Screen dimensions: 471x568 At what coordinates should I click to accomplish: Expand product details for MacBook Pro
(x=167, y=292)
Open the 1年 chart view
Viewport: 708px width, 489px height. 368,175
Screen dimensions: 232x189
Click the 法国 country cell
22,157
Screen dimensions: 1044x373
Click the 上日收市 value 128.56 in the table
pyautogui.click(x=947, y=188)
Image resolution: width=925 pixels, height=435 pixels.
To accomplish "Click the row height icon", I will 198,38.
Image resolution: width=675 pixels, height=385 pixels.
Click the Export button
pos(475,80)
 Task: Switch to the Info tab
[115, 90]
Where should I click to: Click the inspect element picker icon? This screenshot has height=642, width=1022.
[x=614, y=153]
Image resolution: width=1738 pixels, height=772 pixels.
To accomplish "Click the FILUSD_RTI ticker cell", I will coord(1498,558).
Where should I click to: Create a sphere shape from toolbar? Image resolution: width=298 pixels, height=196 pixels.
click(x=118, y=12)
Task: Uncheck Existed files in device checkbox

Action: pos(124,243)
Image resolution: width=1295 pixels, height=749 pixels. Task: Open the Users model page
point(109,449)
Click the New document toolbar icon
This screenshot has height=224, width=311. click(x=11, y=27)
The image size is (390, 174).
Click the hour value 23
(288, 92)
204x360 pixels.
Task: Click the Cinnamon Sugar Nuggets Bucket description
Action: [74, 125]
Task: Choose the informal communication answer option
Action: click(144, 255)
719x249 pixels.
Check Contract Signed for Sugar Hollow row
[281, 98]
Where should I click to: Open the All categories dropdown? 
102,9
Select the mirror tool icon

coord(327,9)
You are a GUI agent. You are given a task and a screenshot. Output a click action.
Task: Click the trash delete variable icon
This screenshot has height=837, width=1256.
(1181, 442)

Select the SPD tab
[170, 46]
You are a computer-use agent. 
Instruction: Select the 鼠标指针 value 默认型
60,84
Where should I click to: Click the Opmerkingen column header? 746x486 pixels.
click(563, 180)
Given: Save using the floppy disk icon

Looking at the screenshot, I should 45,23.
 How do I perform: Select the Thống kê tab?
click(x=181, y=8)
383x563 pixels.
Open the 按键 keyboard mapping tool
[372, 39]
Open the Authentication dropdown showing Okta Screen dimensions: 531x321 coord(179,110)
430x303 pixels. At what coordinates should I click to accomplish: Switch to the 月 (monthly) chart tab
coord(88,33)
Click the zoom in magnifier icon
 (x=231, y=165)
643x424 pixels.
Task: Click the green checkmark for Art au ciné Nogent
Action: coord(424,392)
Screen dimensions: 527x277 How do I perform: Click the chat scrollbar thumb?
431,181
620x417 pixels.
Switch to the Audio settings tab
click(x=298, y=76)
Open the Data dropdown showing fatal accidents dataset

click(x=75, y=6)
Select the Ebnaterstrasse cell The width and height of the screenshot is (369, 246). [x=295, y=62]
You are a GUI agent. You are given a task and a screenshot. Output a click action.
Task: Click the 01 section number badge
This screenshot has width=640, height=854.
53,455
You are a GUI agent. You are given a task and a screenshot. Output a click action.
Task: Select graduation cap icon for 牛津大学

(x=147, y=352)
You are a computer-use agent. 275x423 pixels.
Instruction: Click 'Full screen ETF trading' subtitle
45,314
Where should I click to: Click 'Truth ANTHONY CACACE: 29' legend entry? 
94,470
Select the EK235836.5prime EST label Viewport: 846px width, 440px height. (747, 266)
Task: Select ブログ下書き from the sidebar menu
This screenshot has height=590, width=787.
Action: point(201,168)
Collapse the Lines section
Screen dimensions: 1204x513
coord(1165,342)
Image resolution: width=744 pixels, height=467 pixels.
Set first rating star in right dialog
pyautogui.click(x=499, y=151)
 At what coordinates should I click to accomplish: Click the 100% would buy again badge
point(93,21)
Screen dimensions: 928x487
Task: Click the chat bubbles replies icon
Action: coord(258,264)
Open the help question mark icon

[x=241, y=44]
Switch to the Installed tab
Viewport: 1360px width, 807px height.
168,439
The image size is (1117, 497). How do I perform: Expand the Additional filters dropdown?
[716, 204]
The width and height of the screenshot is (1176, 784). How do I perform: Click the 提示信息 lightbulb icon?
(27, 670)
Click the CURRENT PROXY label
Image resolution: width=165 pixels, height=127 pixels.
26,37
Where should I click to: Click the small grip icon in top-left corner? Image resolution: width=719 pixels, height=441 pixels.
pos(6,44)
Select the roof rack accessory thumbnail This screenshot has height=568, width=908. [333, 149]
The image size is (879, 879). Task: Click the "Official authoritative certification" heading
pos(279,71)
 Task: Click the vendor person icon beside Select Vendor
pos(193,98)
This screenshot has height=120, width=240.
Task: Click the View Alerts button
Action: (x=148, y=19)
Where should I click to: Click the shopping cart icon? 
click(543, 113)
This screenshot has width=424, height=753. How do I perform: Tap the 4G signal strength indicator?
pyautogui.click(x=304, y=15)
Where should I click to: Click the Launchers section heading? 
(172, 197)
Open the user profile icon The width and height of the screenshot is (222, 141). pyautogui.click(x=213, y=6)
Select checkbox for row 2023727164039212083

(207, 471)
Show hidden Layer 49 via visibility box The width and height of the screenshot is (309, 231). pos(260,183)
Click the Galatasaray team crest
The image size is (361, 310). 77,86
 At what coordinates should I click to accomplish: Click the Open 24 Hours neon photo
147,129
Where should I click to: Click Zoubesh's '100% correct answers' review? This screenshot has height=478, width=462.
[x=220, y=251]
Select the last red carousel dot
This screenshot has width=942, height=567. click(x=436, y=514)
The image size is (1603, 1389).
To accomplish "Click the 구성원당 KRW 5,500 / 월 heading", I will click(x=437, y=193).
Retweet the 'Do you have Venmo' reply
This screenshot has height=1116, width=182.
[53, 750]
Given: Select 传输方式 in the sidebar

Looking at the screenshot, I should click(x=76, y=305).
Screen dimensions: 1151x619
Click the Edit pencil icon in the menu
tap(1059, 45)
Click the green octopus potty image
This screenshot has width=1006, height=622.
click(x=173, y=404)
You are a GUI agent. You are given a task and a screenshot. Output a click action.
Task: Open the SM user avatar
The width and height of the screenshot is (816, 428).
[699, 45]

• **TASK DETAILS**: Exactly as they stand above, write out all the entries again.

• **YOUR RESPONSE**:
Screen dimensions: 471x568 At what coordinates should I click to accomplish: Expand product details for MacBook Pro
(x=167, y=292)
Open the 1年 chart view
Viewport: 708px width, 489px height. 368,175
Screen dimensions: 232x189
Click the 法国 country cell
22,157
Screen dimensions: 1044x373
Click the 上日收市 value 128.56 in the table
pyautogui.click(x=947, y=188)
Image resolution: width=925 pixels, height=435 pixels.
To accomplish "Click the row height icon", I will 198,38.
Image resolution: width=675 pixels, height=385 pixels.
Click the Export button
pos(475,80)
 Task: Switch to the Info tab
[115, 90]
Where should I click to: Click the inspect element picker icon? This screenshot has height=642, width=1022.
[x=614, y=153]
Image resolution: width=1738 pixels, height=772 pixels.
To accomplish "Click the FILUSD_RTI ticker cell", I will coord(1498,558).
Where should I click to: Create a sphere shape from toolbar? Image resolution: width=298 pixels, height=196 pixels.
click(x=118, y=12)
Task: Uncheck Existed files in device checkbox

Action: pos(124,243)
Image resolution: width=1295 pixels, height=749 pixels. Task: Open the Users model page
point(109,449)
Click the New document toolbar icon
This screenshot has height=224, width=311. click(x=11, y=27)
The image size is (390, 174).
Click the hour value 23
(288, 92)
204x360 pixels.
Task: Click the Cinnamon Sugar Nuggets Bucket description
Action: [74, 125]
Task: Choose the informal communication answer option
Action: click(144, 255)
719x249 pixels.
Check Contract Signed for Sugar Hollow row
[281, 98]
Where should I click to: Open the All categories dropdown? 
102,9
Select the mirror tool icon

coord(327,9)
You are a GUI agent. You are given a task and a screenshot. Output a click action.
Task: Click the trash delete variable icon
This screenshot has height=837, width=1256.
(1181, 442)

Select the SPD tab
[170, 46]
You are a computer-use agent. 
Instruction: Select the 鼠标指针 value 默认型
60,84
Where should I click to: Click the Opmerkingen column header? 746x486 pixels.
click(563, 180)
Given: Save using the floppy disk icon

Looking at the screenshot, I should 45,23.
 How do I perform: Select the Thống kê tab?
click(x=181, y=8)
383x563 pixels.
Open the 按键 keyboard mapping tool
[372, 39]
Open the Authentication dropdown showing Okta Screen dimensions: 531x321 coord(179,110)
430x303 pixels. At what coordinates should I click to accomplish: Switch to the 月 (monthly) chart tab
coord(88,33)
Click the zoom in magnifier icon
 (x=231, y=165)
643x424 pixels.
Task: Click the green checkmark for Art au ciné Nogent
Action: coord(424,392)
Screen dimensions: 527x277 How do I perform: Click the chat scrollbar thumb?
431,181
620x417 pixels.
Switch to the Audio settings tab
click(x=298, y=76)
Open the Data dropdown showing fatal accidents dataset

click(x=75, y=6)
Select the Ebnaterstrasse cell The width and height of the screenshot is (369, 246). [x=295, y=62]
You are a GUI agent. You are given a task and a screenshot. Output a click action.
Task: Click the 01 section number badge
This screenshot has width=640, height=854.
53,455
You are a GUI agent. You are given a task and a screenshot. Output a click action.
Task: Select graduation cap icon for 牛津大学

(x=147, y=352)
You are a computer-use agent. 275x423 pixels.
Instruction: Click 'Full screen ETF trading' subtitle
45,314
Where should I click to: Click 'Truth ANTHONY CACACE: 29' legend entry? 
94,470
Select the EK235836.5prime EST label Viewport: 846px width, 440px height. (747, 266)
Task: Select ブログ下書き from the sidebar menu
This screenshot has height=590, width=787.
Action: point(201,168)
Collapse the Lines section
Screen dimensions: 1204x513
coord(1165,342)
Image resolution: width=744 pixels, height=467 pixels.
Set first rating star in right dialog
pyautogui.click(x=499, y=151)
 At what coordinates should I click to accomplish: Click the 100% would buy again badge
point(93,21)
Screen dimensions: 928x487
Task: Click the chat bubbles replies icon
Action: coord(258,264)
Open the help question mark icon

[x=241, y=44]
Switch to the Installed tab
Viewport: 1360px width, 807px height.
168,439
The image size is (1117, 497). How do I perform: Expand the Additional filters dropdown?
[716, 204]
The width and height of the screenshot is (1176, 784). How do I perform: Click the 提示信息 lightbulb icon?
(27, 670)
Click the CURRENT PROXY label
Image resolution: width=165 pixels, height=127 pixels.
26,37
Where should I click to: Click the small grip icon in top-left corner? Image resolution: width=719 pixels, height=441 pixels.
pos(6,44)
Select the roof rack accessory thumbnail This screenshot has height=568, width=908. [333, 149]
The image size is (879, 879). Task: Click the "Official authoritative certification" heading
pos(279,71)
 Task: Click the vendor person icon beside Select Vendor
pos(193,98)
This screenshot has height=120, width=240.
Task: Click the View Alerts button
Action: (x=148, y=19)
Where should I click to: Click the shopping cart icon? 
click(543, 113)
This screenshot has width=424, height=753. How do I perform: Tap the 4G signal strength indicator?
pyautogui.click(x=304, y=15)
Where should I click to: Click the Launchers section heading? 
(172, 197)
Open the user profile icon The width and height of the screenshot is (222, 141). pyautogui.click(x=213, y=6)
Select checkbox for row 2023727164039212083

(207, 471)
Show hidden Layer 49 via visibility box The width and height of the screenshot is (309, 231). pos(260,183)
Click the Galatasaray team crest
The image size is (361, 310). 77,86
 At what coordinates should I click to accomplish: Click the Open 24 Hours neon photo
147,129
Where should I click to: Click Zoubesh's '100% correct answers' review? This screenshot has height=478, width=462.
[x=220, y=251]
Select the last red carousel dot
This screenshot has width=942, height=567. click(x=436, y=514)
The image size is (1603, 1389).
To accomplish "Click the 구성원당 KRW 5,500 / 월 heading", I will click(x=437, y=193).
Retweet the 'Do you have Venmo' reply
This screenshot has height=1116, width=182.
[53, 750]
Given: Select 传输方式 in the sidebar

Looking at the screenshot, I should click(x=76, y=305).
Screen dimensions: 1151x619
Click the Edit pencil icon in the menu
tap(1059, 45)
Click the green octopus potty image
This screenshot has width=1006, height=622.
click(x=173, y=404)
You are a GUI agent. You are given a task and a screenshot. Output a click action.
Task: Open the SM user avatar
The width and height of the screenshot is (816, 428).
[699, 45]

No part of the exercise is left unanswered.